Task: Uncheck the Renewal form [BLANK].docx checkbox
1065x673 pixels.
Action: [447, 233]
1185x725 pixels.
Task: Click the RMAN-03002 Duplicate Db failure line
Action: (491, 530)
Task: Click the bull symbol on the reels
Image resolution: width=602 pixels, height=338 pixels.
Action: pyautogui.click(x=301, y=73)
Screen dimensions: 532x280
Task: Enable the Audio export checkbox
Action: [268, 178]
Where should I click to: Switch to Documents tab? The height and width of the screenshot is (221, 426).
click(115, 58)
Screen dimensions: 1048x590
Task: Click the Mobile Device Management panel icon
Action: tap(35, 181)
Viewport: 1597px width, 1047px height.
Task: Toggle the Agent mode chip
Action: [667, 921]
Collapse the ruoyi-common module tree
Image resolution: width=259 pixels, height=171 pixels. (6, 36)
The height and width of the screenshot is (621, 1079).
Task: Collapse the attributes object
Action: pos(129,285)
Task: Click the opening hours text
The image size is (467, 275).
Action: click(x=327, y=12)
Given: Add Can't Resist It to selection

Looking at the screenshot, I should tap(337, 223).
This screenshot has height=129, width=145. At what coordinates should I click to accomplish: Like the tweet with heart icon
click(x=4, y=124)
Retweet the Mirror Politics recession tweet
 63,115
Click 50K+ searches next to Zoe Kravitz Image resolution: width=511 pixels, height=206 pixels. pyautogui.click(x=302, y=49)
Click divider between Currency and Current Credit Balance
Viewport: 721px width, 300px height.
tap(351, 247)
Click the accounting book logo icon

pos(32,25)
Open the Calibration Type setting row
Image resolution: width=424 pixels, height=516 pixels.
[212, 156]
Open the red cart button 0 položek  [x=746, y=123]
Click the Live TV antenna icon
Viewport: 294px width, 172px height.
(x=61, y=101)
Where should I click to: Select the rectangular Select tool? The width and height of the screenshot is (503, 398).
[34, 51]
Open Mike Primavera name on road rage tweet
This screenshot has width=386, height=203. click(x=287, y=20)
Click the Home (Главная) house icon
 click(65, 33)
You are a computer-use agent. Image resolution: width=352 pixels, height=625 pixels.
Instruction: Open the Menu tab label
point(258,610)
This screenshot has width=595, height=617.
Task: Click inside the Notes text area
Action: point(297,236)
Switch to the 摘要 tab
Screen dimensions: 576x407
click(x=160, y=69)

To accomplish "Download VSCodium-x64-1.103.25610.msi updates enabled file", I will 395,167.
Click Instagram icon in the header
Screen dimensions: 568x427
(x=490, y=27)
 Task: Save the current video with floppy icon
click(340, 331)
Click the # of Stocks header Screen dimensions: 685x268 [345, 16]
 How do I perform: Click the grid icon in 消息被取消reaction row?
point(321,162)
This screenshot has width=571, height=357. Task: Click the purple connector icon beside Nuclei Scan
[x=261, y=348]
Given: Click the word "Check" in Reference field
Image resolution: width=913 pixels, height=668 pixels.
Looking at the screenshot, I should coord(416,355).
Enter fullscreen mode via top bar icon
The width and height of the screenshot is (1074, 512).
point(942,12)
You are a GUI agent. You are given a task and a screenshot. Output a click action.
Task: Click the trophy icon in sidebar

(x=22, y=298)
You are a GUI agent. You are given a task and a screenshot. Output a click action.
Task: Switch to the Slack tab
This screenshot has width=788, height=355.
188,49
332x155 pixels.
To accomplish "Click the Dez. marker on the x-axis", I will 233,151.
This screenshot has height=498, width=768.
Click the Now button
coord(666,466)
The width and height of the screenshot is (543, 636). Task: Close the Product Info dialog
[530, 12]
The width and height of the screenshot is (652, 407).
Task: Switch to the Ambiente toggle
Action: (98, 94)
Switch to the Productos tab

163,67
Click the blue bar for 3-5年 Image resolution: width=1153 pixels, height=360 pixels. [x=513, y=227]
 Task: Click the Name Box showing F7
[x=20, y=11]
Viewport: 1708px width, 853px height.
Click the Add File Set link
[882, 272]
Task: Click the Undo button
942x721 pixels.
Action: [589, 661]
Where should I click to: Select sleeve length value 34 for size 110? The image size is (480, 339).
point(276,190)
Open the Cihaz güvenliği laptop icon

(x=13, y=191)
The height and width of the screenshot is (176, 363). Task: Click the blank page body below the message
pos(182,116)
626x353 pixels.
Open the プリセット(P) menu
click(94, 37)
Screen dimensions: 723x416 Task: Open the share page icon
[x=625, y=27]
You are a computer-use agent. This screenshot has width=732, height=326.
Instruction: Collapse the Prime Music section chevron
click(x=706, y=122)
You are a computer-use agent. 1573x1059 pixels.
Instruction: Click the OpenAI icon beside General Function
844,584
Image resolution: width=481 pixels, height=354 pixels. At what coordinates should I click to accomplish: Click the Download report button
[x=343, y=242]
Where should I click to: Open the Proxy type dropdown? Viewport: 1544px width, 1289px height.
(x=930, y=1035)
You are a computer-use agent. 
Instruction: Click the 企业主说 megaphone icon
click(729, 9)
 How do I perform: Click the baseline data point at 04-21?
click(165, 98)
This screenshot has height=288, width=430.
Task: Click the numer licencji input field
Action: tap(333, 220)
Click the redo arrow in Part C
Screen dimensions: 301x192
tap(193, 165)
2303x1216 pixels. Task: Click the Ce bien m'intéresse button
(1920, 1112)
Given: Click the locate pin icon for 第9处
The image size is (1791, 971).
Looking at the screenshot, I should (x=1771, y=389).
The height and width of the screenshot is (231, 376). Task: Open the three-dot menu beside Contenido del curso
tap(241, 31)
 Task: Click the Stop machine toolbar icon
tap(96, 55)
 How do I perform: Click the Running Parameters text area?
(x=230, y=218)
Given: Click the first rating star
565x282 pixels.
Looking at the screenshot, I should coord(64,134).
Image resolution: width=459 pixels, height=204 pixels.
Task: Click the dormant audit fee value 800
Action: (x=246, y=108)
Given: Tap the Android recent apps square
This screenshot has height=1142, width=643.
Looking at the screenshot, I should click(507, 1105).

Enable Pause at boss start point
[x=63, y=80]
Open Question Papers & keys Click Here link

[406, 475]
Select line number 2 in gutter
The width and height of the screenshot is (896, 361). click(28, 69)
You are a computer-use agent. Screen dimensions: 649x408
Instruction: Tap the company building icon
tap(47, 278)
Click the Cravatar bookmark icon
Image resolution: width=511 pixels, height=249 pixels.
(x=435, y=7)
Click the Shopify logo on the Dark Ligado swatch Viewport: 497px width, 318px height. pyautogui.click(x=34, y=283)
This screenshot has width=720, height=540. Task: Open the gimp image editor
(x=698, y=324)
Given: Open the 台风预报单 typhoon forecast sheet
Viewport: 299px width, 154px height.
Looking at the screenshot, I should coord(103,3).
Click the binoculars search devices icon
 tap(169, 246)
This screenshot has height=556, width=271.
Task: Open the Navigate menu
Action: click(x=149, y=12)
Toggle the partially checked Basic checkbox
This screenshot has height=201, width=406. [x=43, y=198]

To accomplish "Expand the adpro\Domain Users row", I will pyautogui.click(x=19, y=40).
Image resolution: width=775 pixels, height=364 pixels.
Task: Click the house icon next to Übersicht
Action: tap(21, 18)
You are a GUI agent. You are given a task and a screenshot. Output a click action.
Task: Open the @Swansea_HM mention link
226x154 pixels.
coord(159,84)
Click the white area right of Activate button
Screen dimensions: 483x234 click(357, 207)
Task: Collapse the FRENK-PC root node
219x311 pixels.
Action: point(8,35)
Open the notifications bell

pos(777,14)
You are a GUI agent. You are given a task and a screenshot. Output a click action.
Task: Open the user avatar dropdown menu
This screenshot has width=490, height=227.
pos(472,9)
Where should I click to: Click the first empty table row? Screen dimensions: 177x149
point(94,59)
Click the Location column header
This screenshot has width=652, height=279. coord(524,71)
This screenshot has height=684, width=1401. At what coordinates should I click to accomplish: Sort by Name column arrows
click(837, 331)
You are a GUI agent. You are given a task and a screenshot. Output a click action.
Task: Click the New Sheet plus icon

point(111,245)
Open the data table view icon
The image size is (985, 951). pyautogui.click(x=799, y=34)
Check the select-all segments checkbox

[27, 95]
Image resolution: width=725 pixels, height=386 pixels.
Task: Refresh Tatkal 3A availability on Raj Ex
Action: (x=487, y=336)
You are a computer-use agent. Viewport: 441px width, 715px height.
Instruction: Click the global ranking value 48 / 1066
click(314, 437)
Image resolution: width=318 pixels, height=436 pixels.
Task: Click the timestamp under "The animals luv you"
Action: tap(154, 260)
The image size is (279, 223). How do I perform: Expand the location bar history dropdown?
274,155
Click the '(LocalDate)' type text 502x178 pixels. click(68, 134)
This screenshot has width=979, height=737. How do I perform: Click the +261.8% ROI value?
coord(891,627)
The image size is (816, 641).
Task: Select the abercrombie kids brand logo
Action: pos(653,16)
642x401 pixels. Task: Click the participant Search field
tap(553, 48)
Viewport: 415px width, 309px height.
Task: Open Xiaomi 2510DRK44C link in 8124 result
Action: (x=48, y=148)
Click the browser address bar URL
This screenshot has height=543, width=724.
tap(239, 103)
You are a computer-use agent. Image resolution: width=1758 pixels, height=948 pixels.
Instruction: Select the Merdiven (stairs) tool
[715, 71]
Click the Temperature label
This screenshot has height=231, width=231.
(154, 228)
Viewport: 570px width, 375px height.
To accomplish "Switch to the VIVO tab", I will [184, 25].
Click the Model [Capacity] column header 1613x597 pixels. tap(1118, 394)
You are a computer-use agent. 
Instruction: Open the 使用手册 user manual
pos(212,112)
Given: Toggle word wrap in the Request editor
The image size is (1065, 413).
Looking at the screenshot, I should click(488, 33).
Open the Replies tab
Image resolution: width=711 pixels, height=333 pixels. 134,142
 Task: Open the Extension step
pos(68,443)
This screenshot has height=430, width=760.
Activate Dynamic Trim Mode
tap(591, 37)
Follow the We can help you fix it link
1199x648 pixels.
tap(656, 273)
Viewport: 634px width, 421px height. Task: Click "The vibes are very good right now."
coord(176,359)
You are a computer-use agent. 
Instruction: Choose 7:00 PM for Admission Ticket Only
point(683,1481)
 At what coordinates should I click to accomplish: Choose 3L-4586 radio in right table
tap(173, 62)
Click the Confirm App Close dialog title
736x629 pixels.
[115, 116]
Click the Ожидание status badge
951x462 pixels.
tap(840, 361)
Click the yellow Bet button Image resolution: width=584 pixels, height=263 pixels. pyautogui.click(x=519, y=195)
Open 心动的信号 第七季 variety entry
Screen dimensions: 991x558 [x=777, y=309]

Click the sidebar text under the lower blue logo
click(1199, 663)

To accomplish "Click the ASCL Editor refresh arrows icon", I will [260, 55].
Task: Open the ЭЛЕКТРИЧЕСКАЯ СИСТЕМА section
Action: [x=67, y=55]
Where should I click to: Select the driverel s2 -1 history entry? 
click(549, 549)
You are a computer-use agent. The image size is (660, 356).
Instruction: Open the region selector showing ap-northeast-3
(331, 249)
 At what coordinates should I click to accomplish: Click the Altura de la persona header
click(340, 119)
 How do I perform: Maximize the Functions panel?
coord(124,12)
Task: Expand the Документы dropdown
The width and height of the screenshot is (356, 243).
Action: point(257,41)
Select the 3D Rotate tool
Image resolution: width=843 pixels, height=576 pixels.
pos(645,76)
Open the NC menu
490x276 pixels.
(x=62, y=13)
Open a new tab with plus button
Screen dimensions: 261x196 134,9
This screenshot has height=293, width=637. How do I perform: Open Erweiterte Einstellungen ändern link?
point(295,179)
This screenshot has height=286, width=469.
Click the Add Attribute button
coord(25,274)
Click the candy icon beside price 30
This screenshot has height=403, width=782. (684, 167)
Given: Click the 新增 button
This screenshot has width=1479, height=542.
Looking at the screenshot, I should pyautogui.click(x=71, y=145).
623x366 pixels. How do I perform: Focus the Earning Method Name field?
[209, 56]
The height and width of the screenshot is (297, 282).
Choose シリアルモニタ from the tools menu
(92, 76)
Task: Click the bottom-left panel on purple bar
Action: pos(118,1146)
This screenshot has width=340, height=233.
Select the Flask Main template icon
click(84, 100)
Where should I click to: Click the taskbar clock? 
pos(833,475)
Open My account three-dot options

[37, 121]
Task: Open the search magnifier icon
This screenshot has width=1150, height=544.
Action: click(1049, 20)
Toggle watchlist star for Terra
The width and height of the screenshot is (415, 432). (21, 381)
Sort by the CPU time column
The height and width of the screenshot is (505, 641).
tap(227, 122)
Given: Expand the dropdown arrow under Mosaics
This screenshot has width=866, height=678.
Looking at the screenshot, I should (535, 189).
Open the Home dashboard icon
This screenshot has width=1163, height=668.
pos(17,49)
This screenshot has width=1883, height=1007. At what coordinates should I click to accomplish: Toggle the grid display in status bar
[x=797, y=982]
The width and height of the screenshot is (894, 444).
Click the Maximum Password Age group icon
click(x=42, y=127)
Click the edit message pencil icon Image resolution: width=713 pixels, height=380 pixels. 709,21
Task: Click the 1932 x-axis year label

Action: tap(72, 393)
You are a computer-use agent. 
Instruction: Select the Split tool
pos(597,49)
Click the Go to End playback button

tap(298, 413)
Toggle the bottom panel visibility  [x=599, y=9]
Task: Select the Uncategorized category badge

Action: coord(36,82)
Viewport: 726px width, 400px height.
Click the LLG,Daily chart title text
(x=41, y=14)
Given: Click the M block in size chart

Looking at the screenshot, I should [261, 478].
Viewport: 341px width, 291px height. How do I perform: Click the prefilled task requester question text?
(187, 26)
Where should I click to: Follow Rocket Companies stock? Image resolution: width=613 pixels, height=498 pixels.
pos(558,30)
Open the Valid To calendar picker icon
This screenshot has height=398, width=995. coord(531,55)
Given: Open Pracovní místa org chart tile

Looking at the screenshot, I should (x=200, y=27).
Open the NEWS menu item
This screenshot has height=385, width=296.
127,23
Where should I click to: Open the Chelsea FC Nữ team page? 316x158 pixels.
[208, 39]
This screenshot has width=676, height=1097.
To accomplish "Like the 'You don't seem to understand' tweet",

----

Among the lines of the material, find those holding the word "computer" and return them.

You are a computer-use agent. Image resolution: width=352 pixels, height=625 pixels.
You are a computer-use agent. This screenshot has width=732, height=326.
You are a computer-use agent. 1573x1059 pixels.
You are a computer-use agent. 
You are a computer-use agent. Screen dimensions: 649x408
You are a computer-use agent. Viewport: 441px width, 715px height.
You are a computer-use agent. Image resolution: width=1758 pixels, height=948 pixels.
You are a computer-use agent. 
You are a computer-use agent. 
You are a computer-use agent. The image size is (660, 356).
You are a computer-use agent. 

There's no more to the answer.